◆ Task goal ◆
Rewrite the passage about Walter Tull from "He played amateur" up to and including "war was declared.", swapping "Bristol City" for "Bristol Rovers".

A turn-of-the-century football player for Tottenham Hotspur and Northampton Town, Walter Tull was Britain's first black outfield professional footballer (coming after goalkeeper Arthur Wharton) and, later, its first black army officer.

Tull - whose grandfather had experienced slavery in Barbados - was born in Folkestone, England, in 1888. Both parents died within ten years of his birth and he was taken, along with his brother Edward, to an orphanage in Bethnal Green, London.

He played amateur football for Clapton and in 1908 was signed by Tottenham Hotspur. Things looked bright, but in 1909 during a match at Bristol City he experienced racial abuse so traumatic it affected him for the rest of his short time at Tottenham. He played only three games in the following season and was signed by lower-division Northampton Town in the season after that. There he became the club's star player, making a total of 110 appearances. In 1914 he was about to sign for high-profile Glasgow Rangers when war was declared.

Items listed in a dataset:
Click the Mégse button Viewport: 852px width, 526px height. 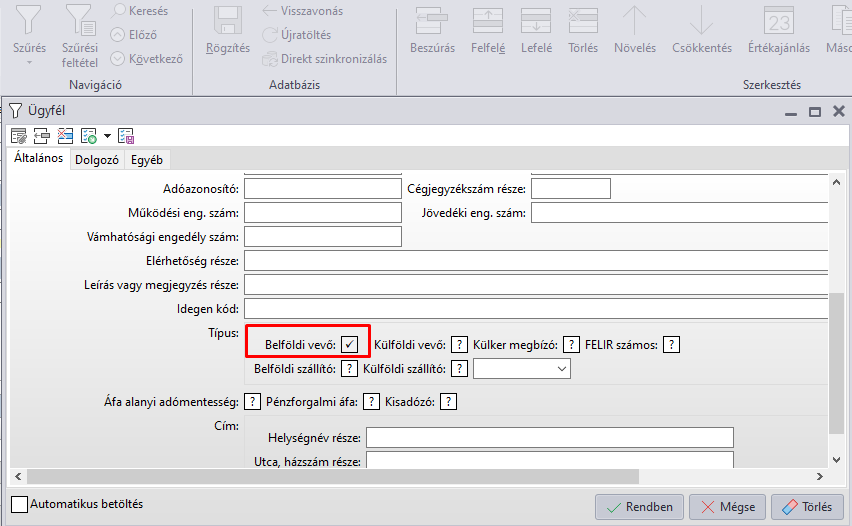pos(727,506)
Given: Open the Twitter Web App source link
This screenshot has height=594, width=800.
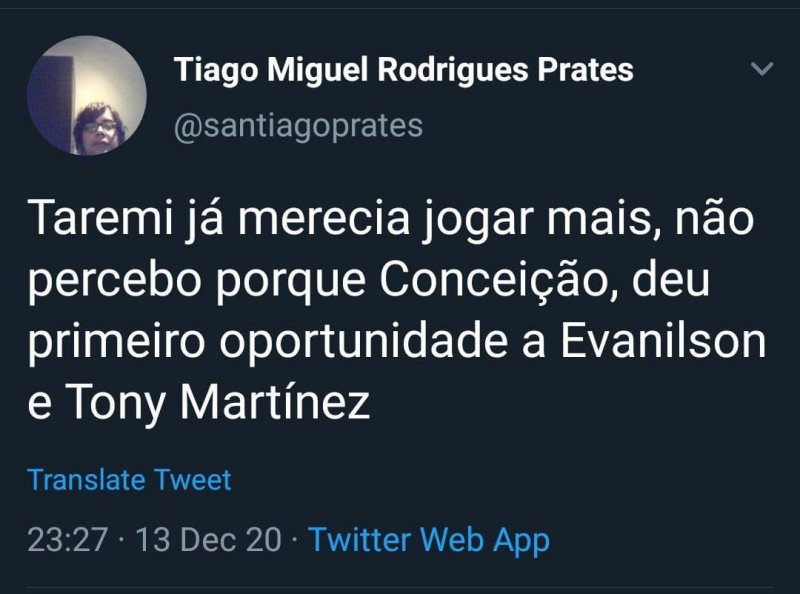Looking at the screenshot, I should (x=429, y=540).
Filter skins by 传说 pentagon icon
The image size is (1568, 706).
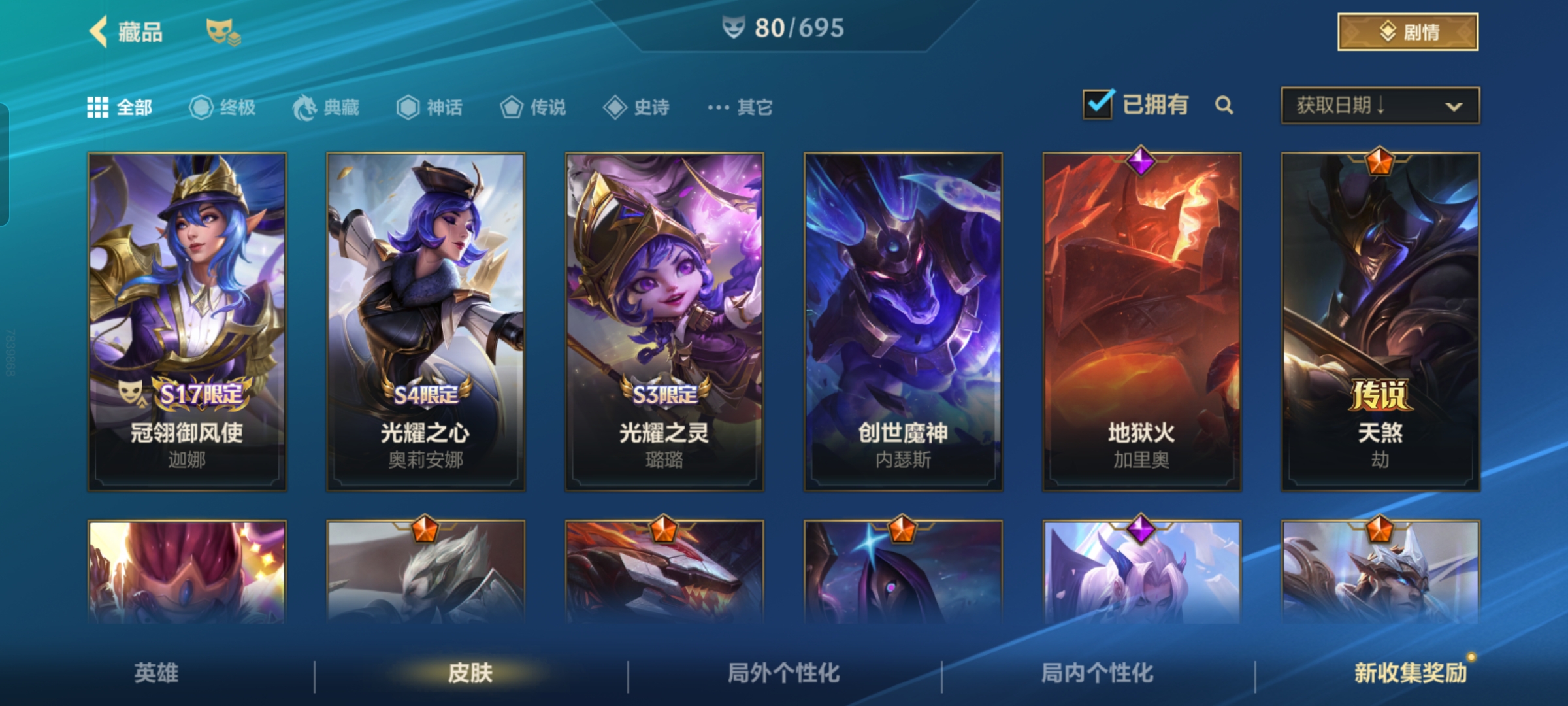(x=512, y=107)
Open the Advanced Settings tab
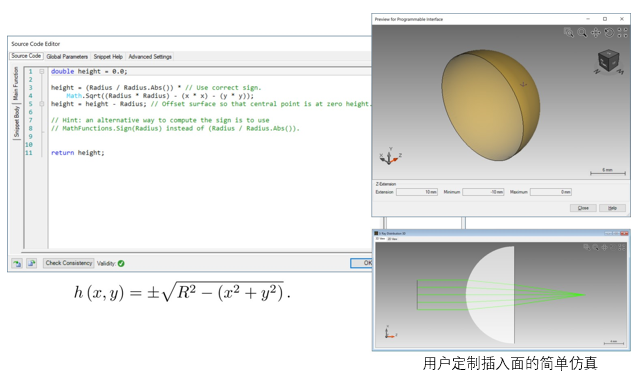641x379 pixels. (150, 56)
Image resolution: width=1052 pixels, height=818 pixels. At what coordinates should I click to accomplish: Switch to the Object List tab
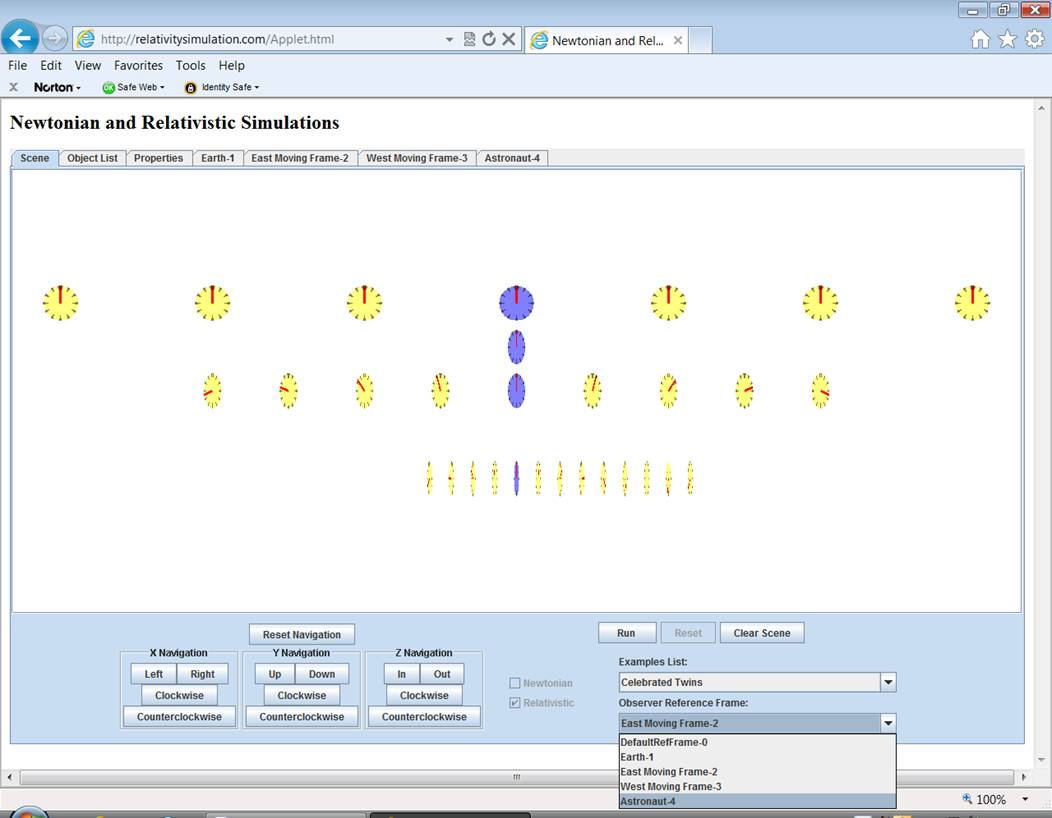92,158
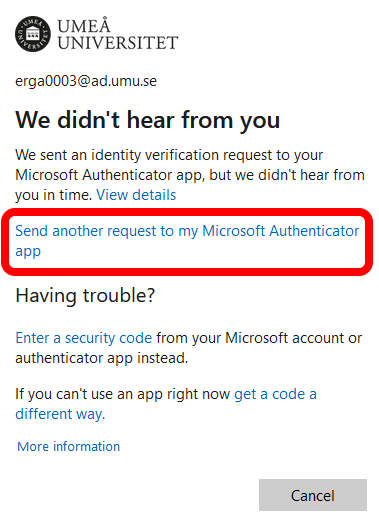The image size is (379, 524).
Task: Click from your Microsoft account or text
Action: coord(259,338)
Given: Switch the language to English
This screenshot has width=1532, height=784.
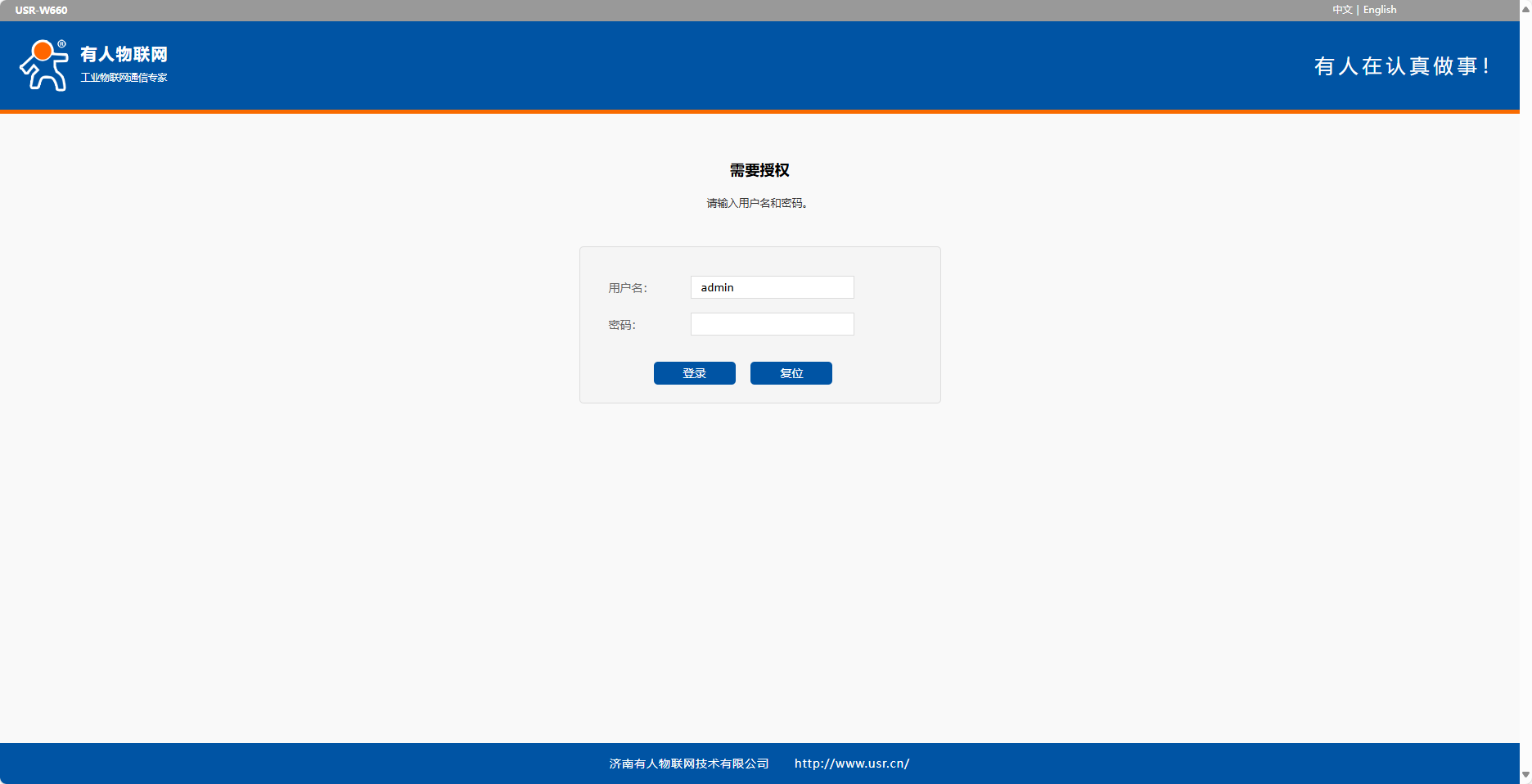Looking at the screenshot, I should [x=1380, y=10].
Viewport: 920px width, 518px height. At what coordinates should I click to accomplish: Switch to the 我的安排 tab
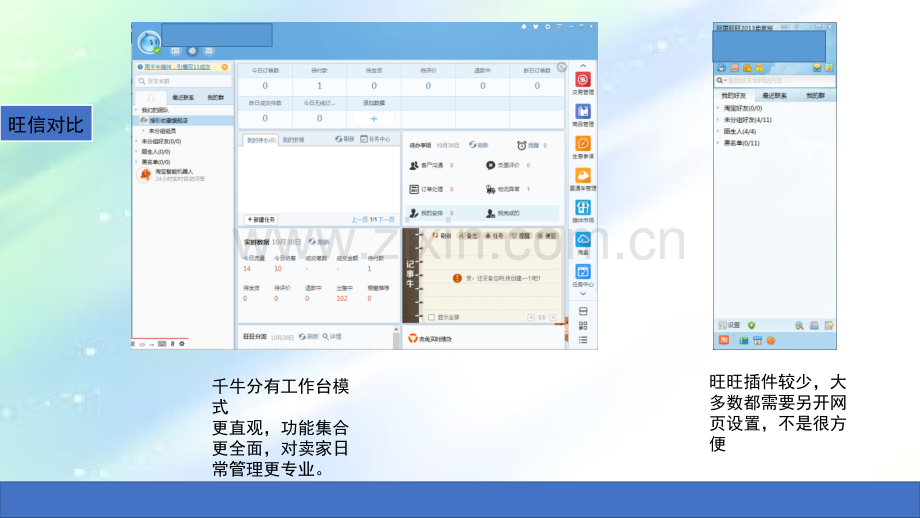coord(293,140)
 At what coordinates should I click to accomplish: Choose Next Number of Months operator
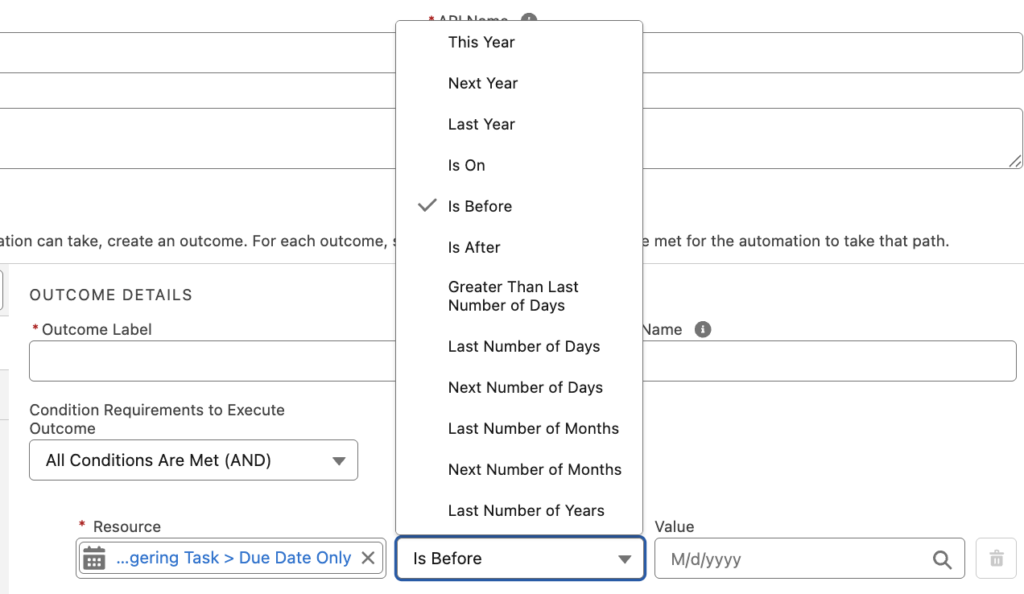pos(535,469)
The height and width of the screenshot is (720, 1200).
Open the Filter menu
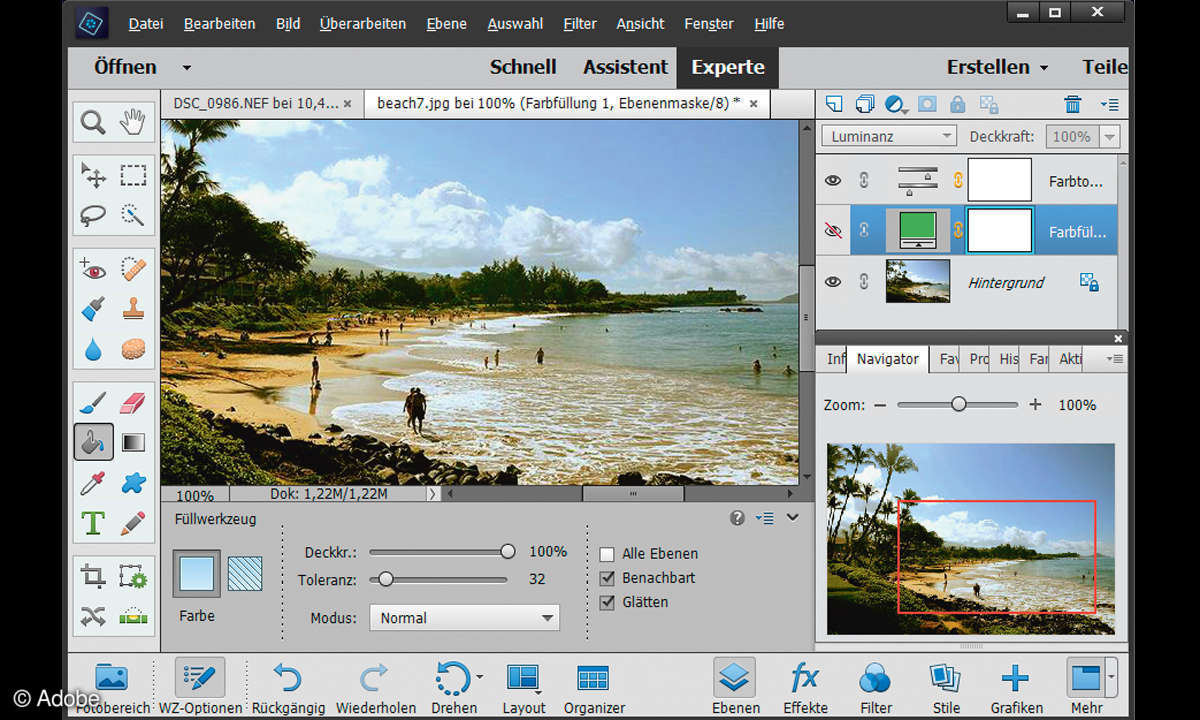579,23
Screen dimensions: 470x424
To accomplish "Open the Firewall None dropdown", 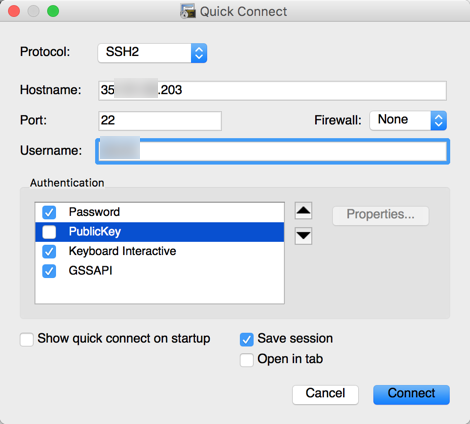I will [408, 120].
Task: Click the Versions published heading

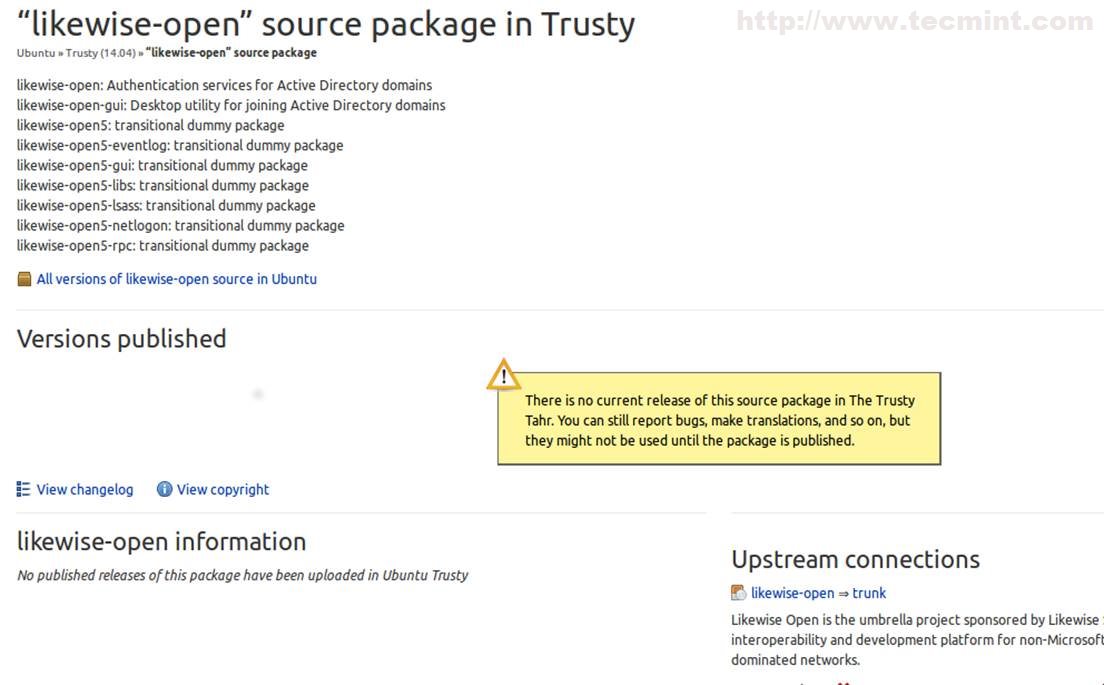Action: click(122, 339)
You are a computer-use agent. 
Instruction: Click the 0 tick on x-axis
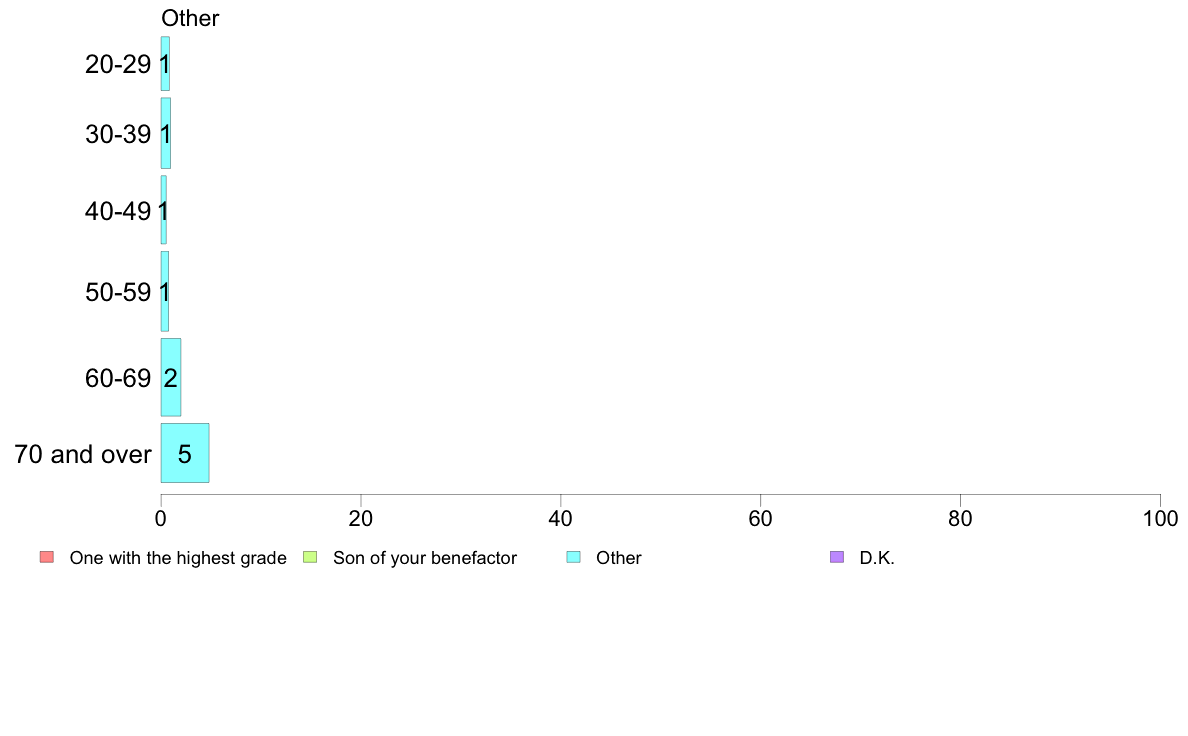click(161, 518)
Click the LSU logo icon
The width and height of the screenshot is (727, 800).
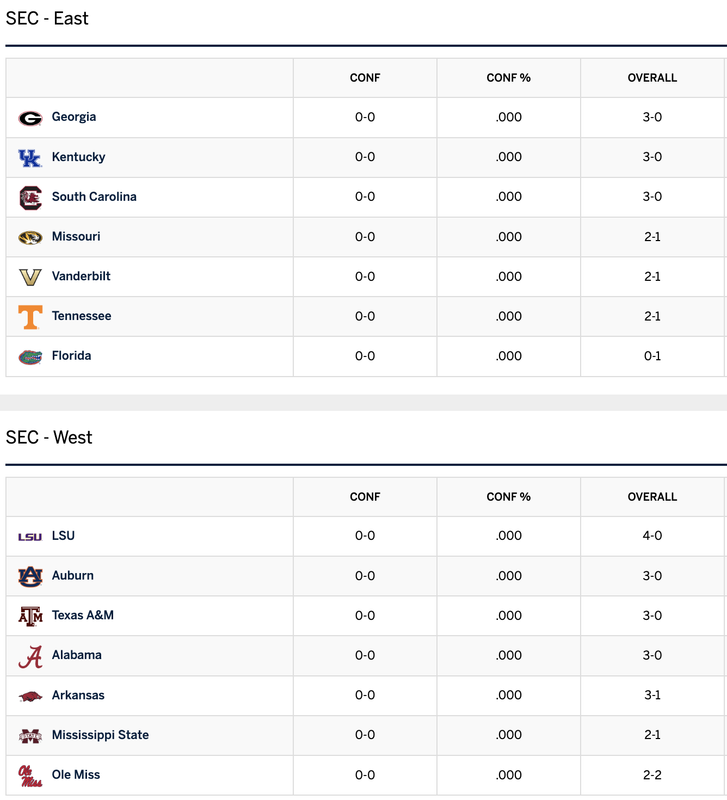coord(30,537)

◆ Answer ◆
He played amateur football for Clapton and in 1908 was signed by Tottenham Hotspur. Things looked bright, but in 1909 during a match at Bristol Rovers he experienced racial abuse so traumatic it affected him for the rest of his short time at Tottenham. He played only three games in the following season and was signed by lower-division Northampton Town in the season after that. There he became the club's star player, making a total of 110 appearances. In 1914 he was about to sign for high-profile Glasgow Rangers when war was declared.